Achieving ultra-low power consumption in modern devices is a complex challenge that demands more than just superficial adjustments. Our success is built on a holistic methodology and profound expertise across various domains.

We delve deep into both hardware and software to meticulously minimize power draw at every stage, ensuring your devices operate longer and more reliably.

Core Strategies for Minimizing Power Draw

Hardware Selection & Optimization

The foundation of low-power design lies in component choice. We go beyond simply selecting parts labeled "low-power." We meticulously evaluate datasheets and real-world performance, consciously utilizing advanced energy-saving features like deep sleep modes, clock gating, and voltage scaling inherent in microcontrollers, sensors, and peripherals. Our hardware designs are intentionally crafted to leverage these features from the outset.

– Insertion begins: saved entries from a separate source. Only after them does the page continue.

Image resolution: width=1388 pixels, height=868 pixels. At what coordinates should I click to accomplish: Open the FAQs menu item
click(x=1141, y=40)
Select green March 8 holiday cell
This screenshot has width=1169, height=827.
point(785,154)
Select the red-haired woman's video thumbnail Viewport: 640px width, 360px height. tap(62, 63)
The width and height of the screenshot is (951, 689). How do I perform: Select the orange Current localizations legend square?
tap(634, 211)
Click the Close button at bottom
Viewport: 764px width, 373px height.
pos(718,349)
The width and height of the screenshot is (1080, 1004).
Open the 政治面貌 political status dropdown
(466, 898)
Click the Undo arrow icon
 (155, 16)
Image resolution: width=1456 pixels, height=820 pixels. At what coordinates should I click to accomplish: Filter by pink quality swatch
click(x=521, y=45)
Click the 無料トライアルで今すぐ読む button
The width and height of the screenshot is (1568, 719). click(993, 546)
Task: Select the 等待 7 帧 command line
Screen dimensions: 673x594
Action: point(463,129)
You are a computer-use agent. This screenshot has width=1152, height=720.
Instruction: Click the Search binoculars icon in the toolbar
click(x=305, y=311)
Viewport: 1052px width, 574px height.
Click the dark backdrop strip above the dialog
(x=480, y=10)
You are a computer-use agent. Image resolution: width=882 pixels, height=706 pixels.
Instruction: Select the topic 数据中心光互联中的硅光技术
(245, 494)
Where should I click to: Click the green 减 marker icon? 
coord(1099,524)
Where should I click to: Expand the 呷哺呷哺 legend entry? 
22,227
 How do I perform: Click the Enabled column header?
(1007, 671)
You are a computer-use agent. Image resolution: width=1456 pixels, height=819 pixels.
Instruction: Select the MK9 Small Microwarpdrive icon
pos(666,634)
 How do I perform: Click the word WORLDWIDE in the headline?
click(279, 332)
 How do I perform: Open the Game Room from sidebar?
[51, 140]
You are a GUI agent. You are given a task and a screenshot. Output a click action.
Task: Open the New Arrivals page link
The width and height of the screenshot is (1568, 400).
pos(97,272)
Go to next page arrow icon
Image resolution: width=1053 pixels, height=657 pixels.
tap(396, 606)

Intelligent Wireless Communication

Wireless transmission is often a major power consumer. Simply implementing a protocol like Bluetooth Low Energy (BLE), ZigBee, Matter, or Ultra-Wideband (UWB) isn't enough. We possess an in-depth understanding of the nuances of these radio technologies – connection intervals, transmission power, data packet optimization, and sleep cycle coordination. We know precisely how to configure and utilize these protocols to dramatically reduce the average energy consumption required for communication, without compromising the necessary functionality or responsiveness of your device.

Detailed Power Profiling

Assumptions about power consumption are often misleading. We conduct rigorous, detailed measurements and analysis of the device's current draw across a wide spectrum of real-world use cases and operational states (e.g., active processing, idle, deep sleep, sensor reading, data transmission). We examine every critical aspect, from stable voltage levels to transient current spikes during wake-up or transmission, and the overall energy footprint in different modes. This empirical data allows us to pinpoint specific areas for optimization.

Prioritizing Battery Health

A device's runtime is intrinsically linked to the health and treatment of its power source. We possess a thorough understanding of battery and accumulator chemistry and behavior. Our system designs prioritize optimal conditions for the power source; for instance, engineering loads that prefer steady, low current draw over sharp, high-current spikes, which can degrade battery health over time. This focus directly translates into extending the usable lifespan of the battery cells, enhancing overall product longevity.

Balancing Competing Needs

Low-power design is rarely about minimizing energy use in isolation. There's an inherent tension between minimal energy consumption, the required processing power for tasks, overall system reliability, and the device's responsiveness to user interactions or events. We work closely with you to understand these project-specific trade-offs and find the optimal equilibrium, precisely tailoring system parameters (like CPU frequency, sleep durations, sensor polling rates) to meet your specific functional needs and performance targets.

Advanced Energy Management Capabilities

Our expertise extends into specialized areas crucial for state-of-the-art energy management:

PMIC Implementation

Power Management Integrated Circuits (PMICs) offer sophisticated control over power rails, charging, and system power states. We leverage our extensive knowledge and practical, hands-on experience in selecting, implementing, and optimizing these dedicated ICs to achieve fine-grained power control and maximize efficiency beyond what's possible with discrete components alone.

AI on Low-Power Devices

Running artificial intelligence or machine learning algorithms typically requires significant computational power, posing a challenge for battery-operated devices. We demonstrate that advanced AI computations are feasible even within highly constrained energy budgets. Our approach involves deep optimization of algorithms, model pruning, and leveraging hardware acceleration where possible, ensuring minimal power consumption during inference (as exemplified in our Xtrava case study).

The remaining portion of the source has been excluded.